• _Material to process_
BEGIN

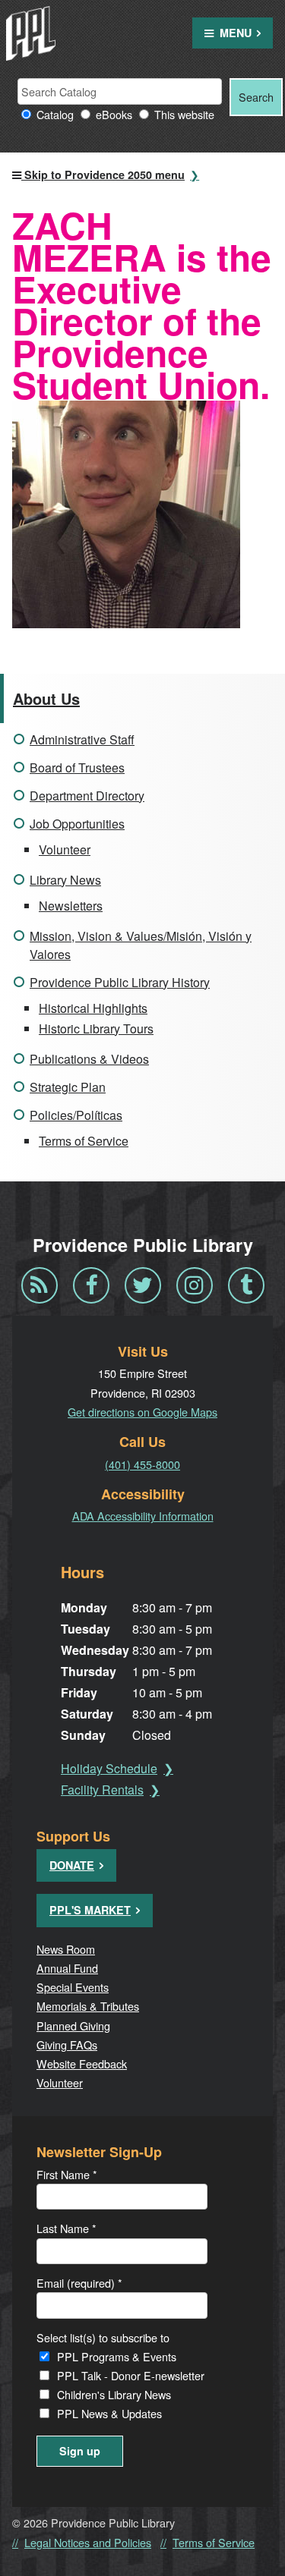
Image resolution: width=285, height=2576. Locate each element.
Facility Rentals (102, 1789)
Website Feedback (81, 2063)
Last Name (66, 2228)
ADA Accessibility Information (143, 1516)
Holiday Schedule (109, 1768)
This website (184, 114)
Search (256, 97)
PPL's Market (90, 1909)
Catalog (55, 114)
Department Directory (87, 795)
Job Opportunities (77, 823)
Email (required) (79, 2283)
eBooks (114, 114)
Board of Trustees (77, 767)
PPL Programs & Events (116, 2356)
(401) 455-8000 (142, 1464)
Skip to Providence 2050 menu (103, 174)
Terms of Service (83, 1141)
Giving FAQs (66, 2044)
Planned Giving (73, 2025)
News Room (65, 1949)
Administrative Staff (82, 739)
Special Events (72, 1987)
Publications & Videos (89, 1059)
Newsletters (71, 905)
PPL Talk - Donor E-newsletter (130, 2375)
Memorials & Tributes (87, 2006)
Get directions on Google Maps (142, 1412)
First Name (66, 2174)
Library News (65, 880)
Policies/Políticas (76, 1115)
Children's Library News (114, 2394)
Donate (71, 1865)
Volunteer (64, 849)
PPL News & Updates (109, 2413)
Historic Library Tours (96, 1028)
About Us (46, 698)
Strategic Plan (68, 1087)
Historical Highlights (93, 1008)
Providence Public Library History (120, 982)
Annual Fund (67, 1968)
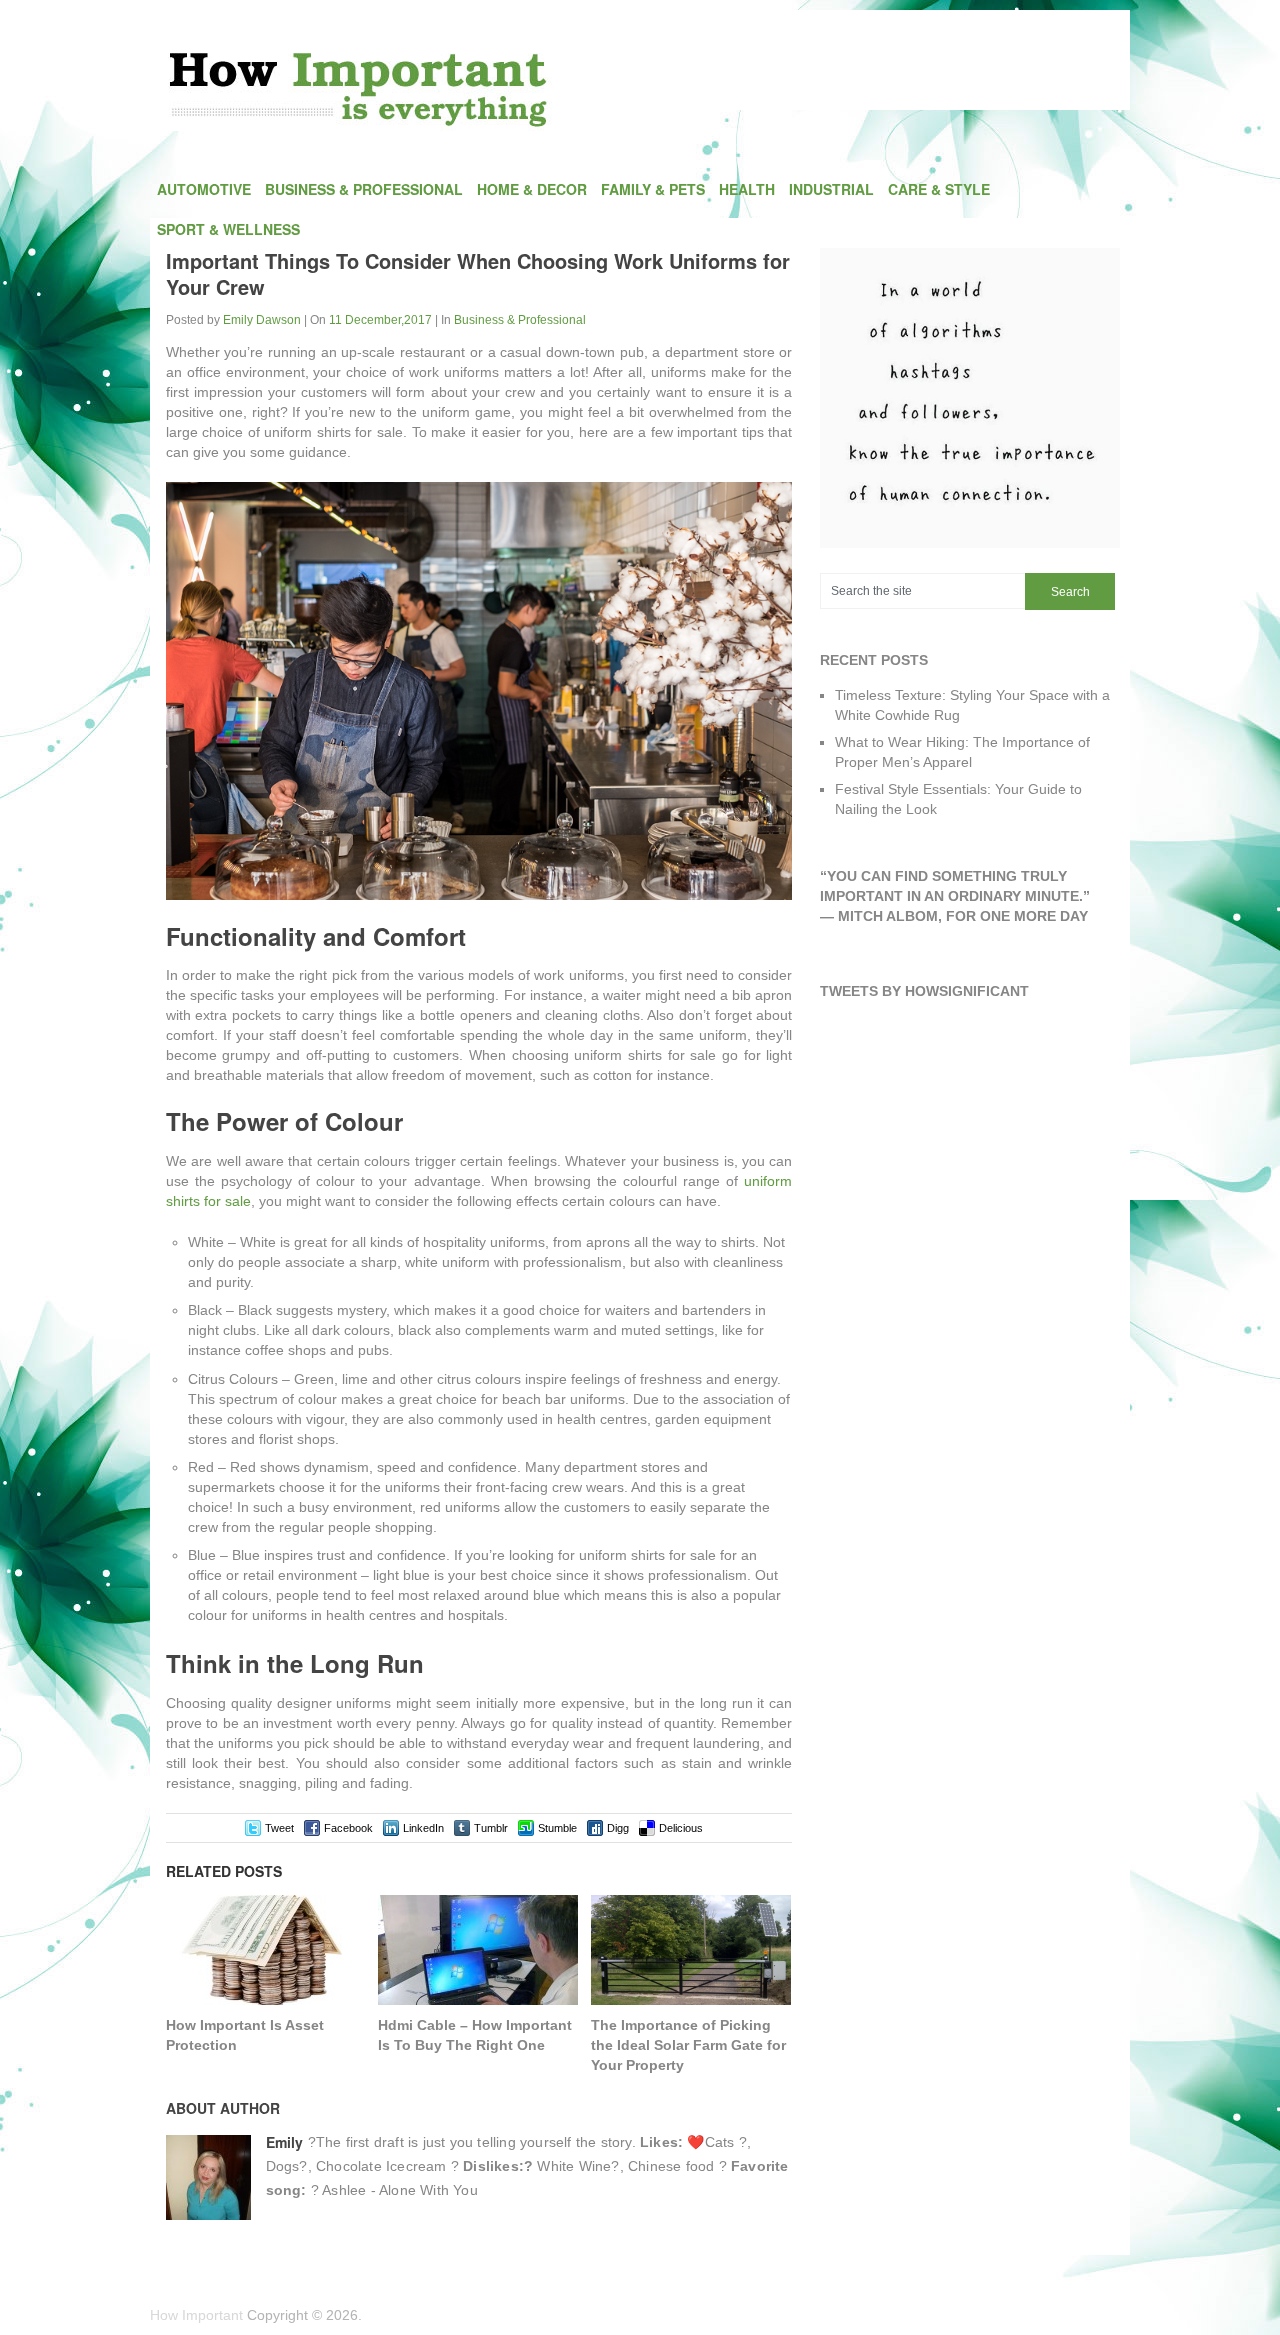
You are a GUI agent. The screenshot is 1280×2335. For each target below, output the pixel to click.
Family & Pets (653, 189)
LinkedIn (423, 1828)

END

• _Prompt_
From the material above, write out exactly the lines from the line with "Website Feedback (81, 2063)" through the closing line, inclusive, and no pictures.

• _Result of this task_
Website Feedback (81, 2063)
Last Name (66, 2228)
ADA Accessibility Information (143, 1516)
Holiday Schedule (109, 1768)
This website (184, 114)
Search (256, 97)
PPL's Market (90, 1909)
Catalog (55, 114)
Department Directory (87, 795)
Job Opportunities (77, 823)
Email (required) (79, 2283)
eBooks (114, 114)
Board of Trustees (77, 767)
PPL Programs & Events (116, 2356)
(401) 455-8000 (142, 1464)
Skip to Providence 2050 menu (103, 174)
Terms of Service (83, 1141)
Giving FAQs (66, 2044)
Planned Giving (73, 2025)
News Room (65, 1949)
Administrative Staff (82, 739)
Special Events (72, 1987)
Publications & Videos (89, 1059)
Newsletters (71, 905)
PPL Talk - Donor E-newsletter (130, 2375)
Memorials & Tributes (87, 2006)
Get directions on Google Maps (142, 1412)
First Name (66, 2174)
Library News (65, 880)
Policies/Políticas (76, 1115)
Children's Library News (114, 2394)
Donate (71, 1865)
Volunteer (64, 849)
PPL News & Updates (109, 2413)
Historic Library Tours (96, 1028)
About Us (46, 698)
Strategic Plan (68, 1087)
Historical Highlights (93, 1008)
Providence Public Library History (120, 982)
Annual Fund (67, 1968)
You are a GUI agent. The screenshot is 1280×2335. For each target below, output the pixel to click.
Family & Pets (653, 189)
LinkedIn (423, 1828)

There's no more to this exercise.